Tony Blair has warned the food industry to take action over junk food adverts or face a government crackdown.
In a keynote speech on public health, the Prime Minister said the food companies had until next year to show they could regulate their own ads.
He added: ‘We are working on a code with the food industry on limiting the advertising of junk food to children. But if by 2007 the voluntary code hasn’t worked, we will make it mandatory.’
Broadcast regulator Ofcom has been consulting with the food industry over ways to limit children’s exposure to junk food ads. It’s proposing to curb junk food ads only during children’s TV programmes.
But following research into when children watch TV, Which? has called for a complete pre-9pm ban on junk food ads – a position shared by the government’s food watchdog, the Food Standards Agency.
Mr Blair also said consumers wanted a ‘single clear system’ of food labelling so that shoppers could make healthy choices.
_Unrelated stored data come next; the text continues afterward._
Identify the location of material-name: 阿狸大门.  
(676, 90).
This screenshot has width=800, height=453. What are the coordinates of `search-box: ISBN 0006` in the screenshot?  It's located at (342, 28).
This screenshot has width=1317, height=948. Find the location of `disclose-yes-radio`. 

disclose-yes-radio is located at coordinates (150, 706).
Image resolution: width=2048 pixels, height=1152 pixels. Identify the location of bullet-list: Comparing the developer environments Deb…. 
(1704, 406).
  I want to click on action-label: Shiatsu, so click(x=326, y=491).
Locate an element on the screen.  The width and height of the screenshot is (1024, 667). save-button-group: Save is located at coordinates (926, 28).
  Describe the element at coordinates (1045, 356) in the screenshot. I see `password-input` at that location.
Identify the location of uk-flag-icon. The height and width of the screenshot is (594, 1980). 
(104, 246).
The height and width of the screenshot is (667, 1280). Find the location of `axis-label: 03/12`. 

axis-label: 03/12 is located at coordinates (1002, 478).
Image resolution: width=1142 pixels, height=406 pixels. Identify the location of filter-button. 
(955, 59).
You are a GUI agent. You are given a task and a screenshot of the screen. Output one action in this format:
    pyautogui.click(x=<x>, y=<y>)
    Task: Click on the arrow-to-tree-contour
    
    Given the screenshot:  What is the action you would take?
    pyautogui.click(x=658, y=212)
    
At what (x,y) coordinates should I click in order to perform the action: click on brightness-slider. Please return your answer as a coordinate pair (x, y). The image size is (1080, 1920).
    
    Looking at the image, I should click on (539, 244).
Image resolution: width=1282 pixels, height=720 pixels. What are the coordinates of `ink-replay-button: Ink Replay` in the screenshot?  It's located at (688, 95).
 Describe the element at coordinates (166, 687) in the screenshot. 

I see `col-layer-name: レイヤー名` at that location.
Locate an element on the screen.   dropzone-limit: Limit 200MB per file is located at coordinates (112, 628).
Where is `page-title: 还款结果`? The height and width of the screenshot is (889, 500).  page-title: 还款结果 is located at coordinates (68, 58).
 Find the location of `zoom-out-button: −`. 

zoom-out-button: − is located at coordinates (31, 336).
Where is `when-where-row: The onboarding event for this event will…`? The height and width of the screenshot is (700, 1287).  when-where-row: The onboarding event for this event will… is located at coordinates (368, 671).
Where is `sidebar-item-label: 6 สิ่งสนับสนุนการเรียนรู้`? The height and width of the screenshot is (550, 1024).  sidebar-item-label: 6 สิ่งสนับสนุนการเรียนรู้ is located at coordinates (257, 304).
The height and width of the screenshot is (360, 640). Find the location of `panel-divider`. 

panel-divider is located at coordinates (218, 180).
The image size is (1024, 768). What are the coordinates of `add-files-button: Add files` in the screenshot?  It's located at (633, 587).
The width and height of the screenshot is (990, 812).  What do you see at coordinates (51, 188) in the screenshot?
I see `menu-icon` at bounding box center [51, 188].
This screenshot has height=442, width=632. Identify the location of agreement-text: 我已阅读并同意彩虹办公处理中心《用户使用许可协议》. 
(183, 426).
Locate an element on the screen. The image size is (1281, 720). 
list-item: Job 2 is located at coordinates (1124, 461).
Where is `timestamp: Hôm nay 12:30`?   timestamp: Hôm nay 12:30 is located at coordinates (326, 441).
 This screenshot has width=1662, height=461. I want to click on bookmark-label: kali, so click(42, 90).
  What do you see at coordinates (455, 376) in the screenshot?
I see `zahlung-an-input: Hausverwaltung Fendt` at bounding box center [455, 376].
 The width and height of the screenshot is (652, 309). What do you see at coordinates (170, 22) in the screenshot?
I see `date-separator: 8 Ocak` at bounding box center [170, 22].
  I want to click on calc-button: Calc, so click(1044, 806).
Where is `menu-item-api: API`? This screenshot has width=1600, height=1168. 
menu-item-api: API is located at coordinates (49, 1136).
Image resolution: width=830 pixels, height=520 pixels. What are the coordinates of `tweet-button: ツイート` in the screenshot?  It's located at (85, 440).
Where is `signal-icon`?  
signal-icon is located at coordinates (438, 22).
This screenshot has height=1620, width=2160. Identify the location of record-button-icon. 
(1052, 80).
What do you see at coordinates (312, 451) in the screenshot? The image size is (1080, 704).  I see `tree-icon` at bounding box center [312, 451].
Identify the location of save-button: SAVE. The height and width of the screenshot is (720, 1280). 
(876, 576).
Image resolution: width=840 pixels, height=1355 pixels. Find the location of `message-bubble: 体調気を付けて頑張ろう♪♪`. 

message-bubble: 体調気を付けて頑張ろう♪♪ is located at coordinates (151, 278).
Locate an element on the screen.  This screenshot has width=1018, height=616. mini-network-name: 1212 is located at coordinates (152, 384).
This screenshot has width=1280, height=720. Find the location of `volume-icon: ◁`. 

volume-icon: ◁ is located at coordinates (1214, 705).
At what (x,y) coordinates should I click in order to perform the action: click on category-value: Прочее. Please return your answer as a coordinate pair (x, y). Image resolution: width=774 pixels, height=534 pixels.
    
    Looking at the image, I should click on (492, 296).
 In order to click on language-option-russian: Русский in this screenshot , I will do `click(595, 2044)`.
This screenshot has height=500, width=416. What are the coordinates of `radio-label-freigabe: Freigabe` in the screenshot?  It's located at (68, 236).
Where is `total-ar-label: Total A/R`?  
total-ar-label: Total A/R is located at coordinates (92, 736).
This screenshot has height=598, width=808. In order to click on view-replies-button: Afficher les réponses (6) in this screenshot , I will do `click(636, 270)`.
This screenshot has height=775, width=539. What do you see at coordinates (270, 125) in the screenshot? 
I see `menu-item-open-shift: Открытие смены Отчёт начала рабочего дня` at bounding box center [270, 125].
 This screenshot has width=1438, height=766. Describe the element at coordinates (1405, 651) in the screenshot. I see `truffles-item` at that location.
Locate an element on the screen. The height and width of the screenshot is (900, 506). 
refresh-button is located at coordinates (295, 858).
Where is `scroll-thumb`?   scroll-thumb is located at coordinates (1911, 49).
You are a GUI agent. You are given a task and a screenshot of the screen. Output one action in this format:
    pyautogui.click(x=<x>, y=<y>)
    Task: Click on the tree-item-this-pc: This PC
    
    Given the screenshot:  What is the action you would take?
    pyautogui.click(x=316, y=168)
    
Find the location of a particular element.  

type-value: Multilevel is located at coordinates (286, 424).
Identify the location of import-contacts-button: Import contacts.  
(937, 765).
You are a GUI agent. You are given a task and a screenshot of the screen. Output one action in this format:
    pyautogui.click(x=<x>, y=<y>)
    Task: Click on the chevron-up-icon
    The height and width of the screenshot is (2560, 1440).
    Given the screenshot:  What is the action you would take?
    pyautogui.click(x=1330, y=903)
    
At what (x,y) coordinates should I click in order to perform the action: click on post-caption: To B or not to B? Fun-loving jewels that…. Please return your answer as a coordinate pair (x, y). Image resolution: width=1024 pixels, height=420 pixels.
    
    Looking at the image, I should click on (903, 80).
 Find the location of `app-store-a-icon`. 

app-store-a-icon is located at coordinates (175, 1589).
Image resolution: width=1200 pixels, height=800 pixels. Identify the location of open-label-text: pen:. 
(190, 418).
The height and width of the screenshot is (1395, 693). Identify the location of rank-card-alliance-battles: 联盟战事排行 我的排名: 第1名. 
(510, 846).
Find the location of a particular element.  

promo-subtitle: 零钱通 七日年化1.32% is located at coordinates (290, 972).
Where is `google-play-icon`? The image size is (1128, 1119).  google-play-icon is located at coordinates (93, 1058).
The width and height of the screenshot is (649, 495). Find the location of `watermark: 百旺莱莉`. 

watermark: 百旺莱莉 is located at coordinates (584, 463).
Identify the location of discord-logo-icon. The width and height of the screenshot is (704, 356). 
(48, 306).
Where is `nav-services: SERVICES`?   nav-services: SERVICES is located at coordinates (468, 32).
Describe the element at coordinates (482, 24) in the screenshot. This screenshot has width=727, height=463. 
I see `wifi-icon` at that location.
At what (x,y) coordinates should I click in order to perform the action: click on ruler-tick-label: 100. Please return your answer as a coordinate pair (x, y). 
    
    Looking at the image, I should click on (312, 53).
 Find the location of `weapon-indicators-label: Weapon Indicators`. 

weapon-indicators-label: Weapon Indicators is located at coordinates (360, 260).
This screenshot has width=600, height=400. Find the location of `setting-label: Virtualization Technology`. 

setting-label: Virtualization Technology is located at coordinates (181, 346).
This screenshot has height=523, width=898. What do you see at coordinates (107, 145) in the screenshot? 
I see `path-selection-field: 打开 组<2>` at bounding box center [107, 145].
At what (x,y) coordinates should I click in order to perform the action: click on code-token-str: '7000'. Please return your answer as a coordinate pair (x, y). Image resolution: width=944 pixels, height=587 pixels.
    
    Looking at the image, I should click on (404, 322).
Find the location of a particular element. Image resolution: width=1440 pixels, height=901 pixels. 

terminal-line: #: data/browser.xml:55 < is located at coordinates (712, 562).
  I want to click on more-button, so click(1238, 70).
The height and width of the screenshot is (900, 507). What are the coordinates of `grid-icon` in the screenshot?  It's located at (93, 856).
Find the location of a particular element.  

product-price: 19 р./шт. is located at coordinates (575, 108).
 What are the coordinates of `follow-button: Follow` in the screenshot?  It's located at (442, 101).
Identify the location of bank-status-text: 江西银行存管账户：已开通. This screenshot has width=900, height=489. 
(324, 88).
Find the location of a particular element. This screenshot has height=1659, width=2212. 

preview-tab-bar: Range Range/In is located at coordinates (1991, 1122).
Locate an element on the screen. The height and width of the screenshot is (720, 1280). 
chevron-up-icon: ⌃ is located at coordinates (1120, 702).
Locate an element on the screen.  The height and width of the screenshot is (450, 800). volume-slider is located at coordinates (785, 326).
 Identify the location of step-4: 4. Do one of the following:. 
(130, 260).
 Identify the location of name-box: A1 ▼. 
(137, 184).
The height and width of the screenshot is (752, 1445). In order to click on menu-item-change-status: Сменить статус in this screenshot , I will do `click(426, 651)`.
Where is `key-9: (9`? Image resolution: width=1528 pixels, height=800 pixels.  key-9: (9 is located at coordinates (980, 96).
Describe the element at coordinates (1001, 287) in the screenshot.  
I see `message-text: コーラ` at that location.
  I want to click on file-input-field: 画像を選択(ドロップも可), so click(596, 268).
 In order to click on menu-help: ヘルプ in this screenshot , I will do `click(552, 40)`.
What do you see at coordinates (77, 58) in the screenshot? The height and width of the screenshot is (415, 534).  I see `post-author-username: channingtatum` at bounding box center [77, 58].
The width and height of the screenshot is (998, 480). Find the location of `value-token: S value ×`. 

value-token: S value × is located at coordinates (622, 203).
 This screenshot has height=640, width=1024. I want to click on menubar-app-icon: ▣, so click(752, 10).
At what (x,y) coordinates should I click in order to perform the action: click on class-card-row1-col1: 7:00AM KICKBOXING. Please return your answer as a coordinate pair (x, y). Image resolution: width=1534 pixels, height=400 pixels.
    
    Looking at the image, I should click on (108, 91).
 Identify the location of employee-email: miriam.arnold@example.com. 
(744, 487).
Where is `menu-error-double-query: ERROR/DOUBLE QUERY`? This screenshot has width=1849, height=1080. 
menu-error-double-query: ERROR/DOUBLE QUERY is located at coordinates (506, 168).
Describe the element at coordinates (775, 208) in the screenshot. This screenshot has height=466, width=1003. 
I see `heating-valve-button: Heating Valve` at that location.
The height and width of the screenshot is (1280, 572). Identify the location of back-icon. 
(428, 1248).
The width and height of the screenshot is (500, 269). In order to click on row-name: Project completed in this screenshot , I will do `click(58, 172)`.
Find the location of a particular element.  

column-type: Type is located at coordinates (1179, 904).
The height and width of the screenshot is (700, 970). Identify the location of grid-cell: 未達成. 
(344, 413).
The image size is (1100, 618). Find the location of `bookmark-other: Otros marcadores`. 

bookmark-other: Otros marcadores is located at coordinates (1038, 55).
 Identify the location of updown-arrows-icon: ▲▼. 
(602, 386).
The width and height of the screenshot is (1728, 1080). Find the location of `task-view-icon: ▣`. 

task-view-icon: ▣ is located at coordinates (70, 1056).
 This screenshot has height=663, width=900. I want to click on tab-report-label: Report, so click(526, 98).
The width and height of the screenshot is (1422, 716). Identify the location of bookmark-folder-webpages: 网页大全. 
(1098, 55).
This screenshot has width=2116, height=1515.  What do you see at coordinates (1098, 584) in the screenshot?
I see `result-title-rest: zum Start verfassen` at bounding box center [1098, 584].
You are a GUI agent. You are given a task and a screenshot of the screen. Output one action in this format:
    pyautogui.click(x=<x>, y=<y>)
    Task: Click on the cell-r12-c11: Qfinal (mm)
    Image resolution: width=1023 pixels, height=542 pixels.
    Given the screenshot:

Asda, Boots, the Co-op, Sainsbury’s and Waitrose have indicated they will use a labelling system formulated by the Food Standards Agency, but other major food manufacturers and stores, including Tesco, have snubbed the scheme and created their own.
Mr Blair warned: ‘It will be much better if the industry comes together voluntarily around this scheme but, once again, we are prepared to act if the voluntary system does not work.’
Which? welcomed Mr Blair’s warning to the food industry. Nick Stace, Director of Campaigns at Which?, said: ‘The Prime Minister is right to emphasise the importance of everyone playing their part in creating a healthier nation. Real action is required to reduce the personal tragedies as well as the national blight on public health that the obesity time-bomb has created.
‘Children are still exposed to unrelenting marketing and promotion of unhealthy foods from an industry that has yet to show it can act responsibly. Today’s warning to industry to play their part in tackling the nation’s biggest public health challenge or face the legislative stick should be the wake-up call the industry needs.’